A total of nine patients were included in the study, seven diagnosed with WNV and two with TOSV neuroinvasive disease, six males and three females (22.5% of the 40 patients hospitalized with infection; age range: 30–77 years, mean age: 64 years, SD: 16.5 years).

The most common prodromal symptoms were fever and headache (7/9). All cases demonstrated one or more neurological symptoms: the most common were headache (7/9) and altered level of consciousness (6/9). Other neurological symptoms recorded were altered speech (2), seizures (2), neck stiffness or pain (1), nystagmus (1), facial nerve palsy (1). The spectrum of symptoms presented by the patients with neuroinvasive involvement in our study was similar to that described in the literature, with prodromal symptoms of fever, headache, and gastrointestinal discomfort, followed by disorientation and a progressive decline in the level of consciousness, leading to coma in six patients.

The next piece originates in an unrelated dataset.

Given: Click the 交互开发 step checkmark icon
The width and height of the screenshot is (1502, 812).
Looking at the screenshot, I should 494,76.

In our case series only two patients (22.2%) had a complete clinical recovery, one treated for WNV one for TOSV infection. Two patients were discharged from the hospital with moderate persistent symptoms: one had only partial recovery from facial nerve paralysis, although with progressive improvement, while the other demonstrated residual hypokinesia (TOSV leptomeningitis). Three patients with WNV neuroinvasive disease were still hospitalized four months after diagnosis due to persistent neurological symptoms. Two patients who suffered from WNV encephalitis died.

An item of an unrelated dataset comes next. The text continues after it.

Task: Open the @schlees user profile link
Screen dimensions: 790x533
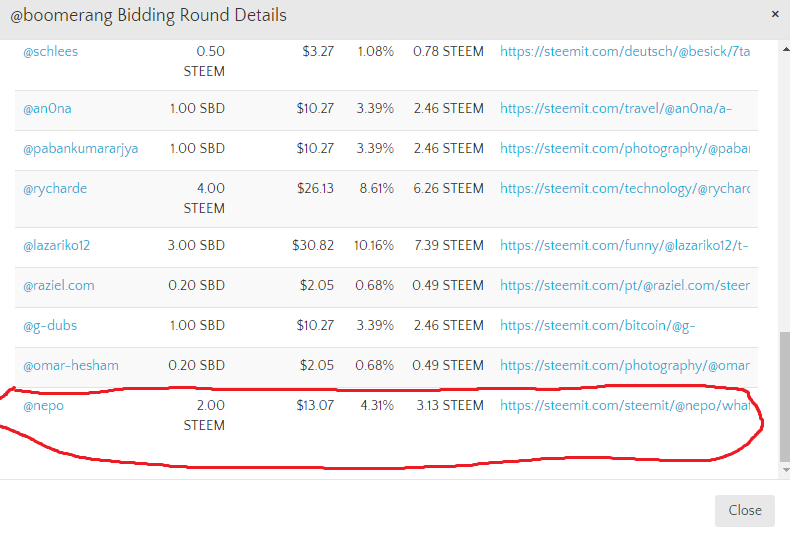Action: tap(50, 52)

According to the literature, none of the brain CT scans performed in our patients showed abnormalities. CT is commonly the first imaging exam performed in patients with CNS involvement, due to its ready availability and quick execution. However, it stands to reason that brain abnormalities take longer to develop compared to symptoms, which need to be more severe before oedema becomes visible on CT images.

MRI is more sensitive and specific than CT for the detection of parenchymal abnormalities. In five out of seven cases of WNV infection MRI showed abnormalities [Table 1]. 

In four of the brain MRI, we detected findings referable to oedema due to encephalitis, consisting of an increase in signal intensity in T2/FLAIR sequences. The most affected areas by these signal alterations were in the deep gray matter (thalami [Fig. 1, 2], basal nuclei [Fig. 3], and dentate nuclei [Fig. 1]), but also in the cerebellar hemispheric gray matter [Fig. 1] and in the white matter of the corona radiata. Usually, the abnormalities were bilateral and relatively symmetrical. Patients with these findings demonstrated the most severe clinical conditions, with progressive alteration of the state of consciousness and the onset of coma.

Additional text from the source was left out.